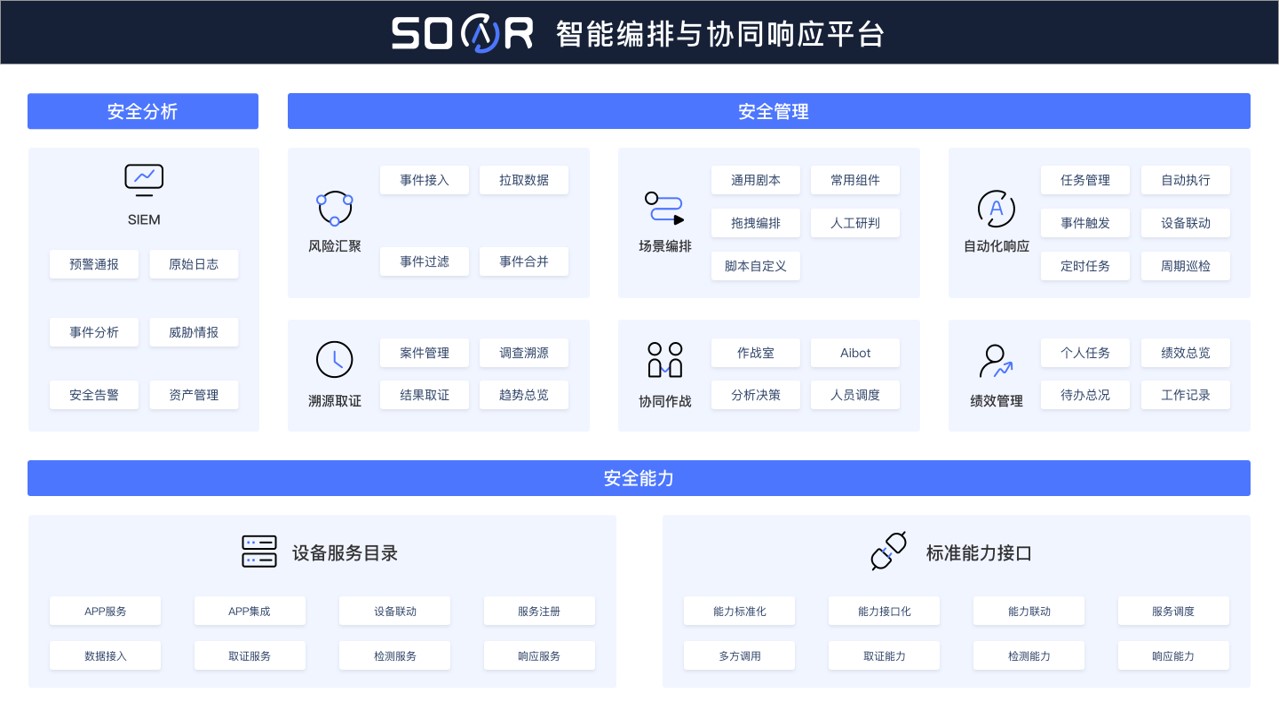The height and width of the screenshot is (717, 1279).
Task: Click the 事件接入 tag
Action: 424,181
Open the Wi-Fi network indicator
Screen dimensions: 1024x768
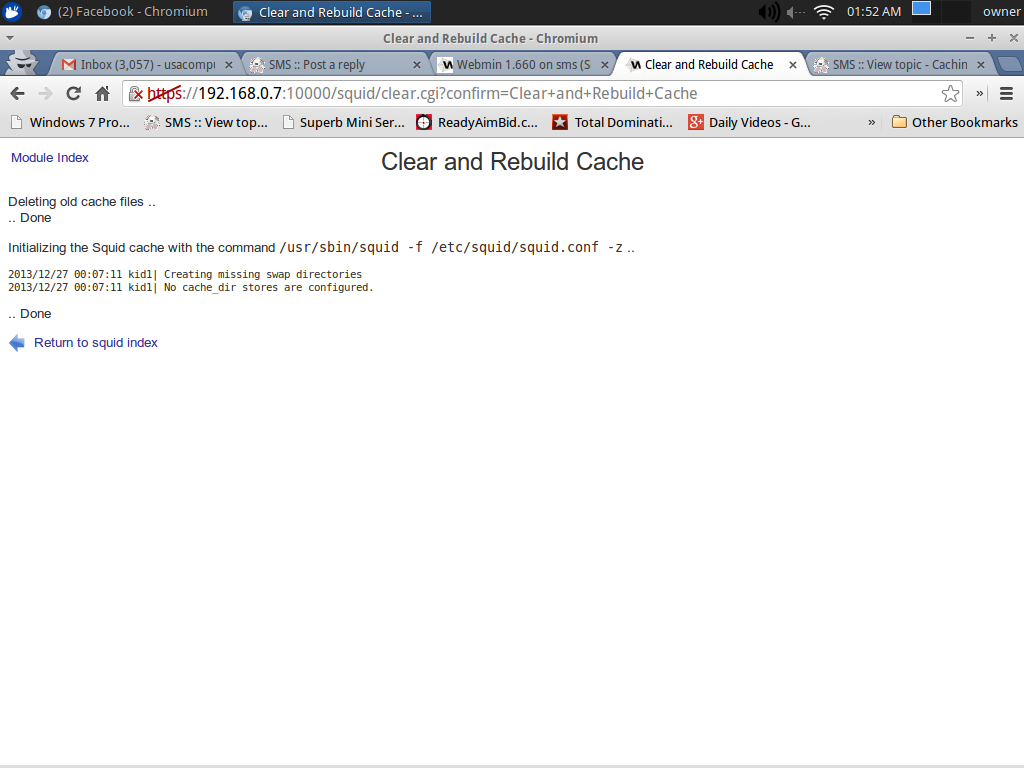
▬▬▬
Could you reproduce exactly the lines from the one containing "Open the Wi-Fi network indicator" through the last line of the records, both included, leaving out the pictures?

Open the Wi-Fi network indicator
Screen dimensions: 1024x768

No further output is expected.